Informasi yang Ditampilkan>
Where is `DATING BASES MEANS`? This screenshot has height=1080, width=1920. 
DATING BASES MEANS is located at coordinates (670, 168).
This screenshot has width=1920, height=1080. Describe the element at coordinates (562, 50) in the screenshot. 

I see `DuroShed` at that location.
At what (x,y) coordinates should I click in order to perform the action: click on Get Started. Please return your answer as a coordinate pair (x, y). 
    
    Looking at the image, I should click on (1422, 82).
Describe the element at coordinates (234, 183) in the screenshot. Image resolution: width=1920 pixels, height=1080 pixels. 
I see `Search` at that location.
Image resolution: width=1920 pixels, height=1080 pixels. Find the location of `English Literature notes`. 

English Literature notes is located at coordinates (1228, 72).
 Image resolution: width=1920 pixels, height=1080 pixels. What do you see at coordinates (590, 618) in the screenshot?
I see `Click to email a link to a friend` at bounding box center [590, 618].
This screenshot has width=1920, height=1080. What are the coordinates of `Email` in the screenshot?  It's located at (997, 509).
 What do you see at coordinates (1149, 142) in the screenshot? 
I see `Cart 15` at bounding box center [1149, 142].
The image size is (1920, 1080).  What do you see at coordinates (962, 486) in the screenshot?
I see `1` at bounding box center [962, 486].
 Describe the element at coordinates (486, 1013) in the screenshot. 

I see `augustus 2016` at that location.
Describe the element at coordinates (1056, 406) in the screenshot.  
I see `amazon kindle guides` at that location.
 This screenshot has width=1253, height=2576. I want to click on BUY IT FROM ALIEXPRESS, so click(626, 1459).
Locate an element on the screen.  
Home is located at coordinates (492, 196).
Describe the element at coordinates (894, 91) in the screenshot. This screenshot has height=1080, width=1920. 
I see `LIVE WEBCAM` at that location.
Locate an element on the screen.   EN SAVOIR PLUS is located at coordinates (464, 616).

Latihan yang Diberikan> Susun semua baris, mulai dari baris yang memuat "This screenshot has width=1920, height=1080. What" sampai baris terakhir butir, menjadi daftar bernomor tanpa baris kosong.

Jawaban Latihan>
1. This screenshot has width=1920, height=1080. What are the coordinates of `Email` in the screenshot?  It's located at (997, 509).
2.  What do you see at coordinates (1149, 142) in the screenshot? 
3. I see `Cart 15` at bounding box center [1149, 142].
4. The image size is (1920, 1080).  What do you see at coordinates (962, 486) in the screenshot?
5. I see `1` at bounding box center [962, 486].
6.  Describe the element at coordinates (486, 1013) in the screenshot. 
7. I see `augustus 2016` at that location.
8. Describe the element at coordinates (1056, 406) in the screenshot.  
9. I see `amazon kindle guides` at that location.
10.  This screenshot has width=1253, height=2576. I want to click on BUY IT FROM ALIEXPRESS, so click(626, 1459).
11. Locate an element on the screen.  
12. Home is located at coordinates (492, 196).
13. Describe the element at coordinates (894, 91) in the screenshot. This screenshot has height=1080, width=1920. 
14. I see `LIVE WEBCAM` at that location.
15. Locate an element on the screen.   EN SAVOIR PLUS is located at coordinates (464, 616).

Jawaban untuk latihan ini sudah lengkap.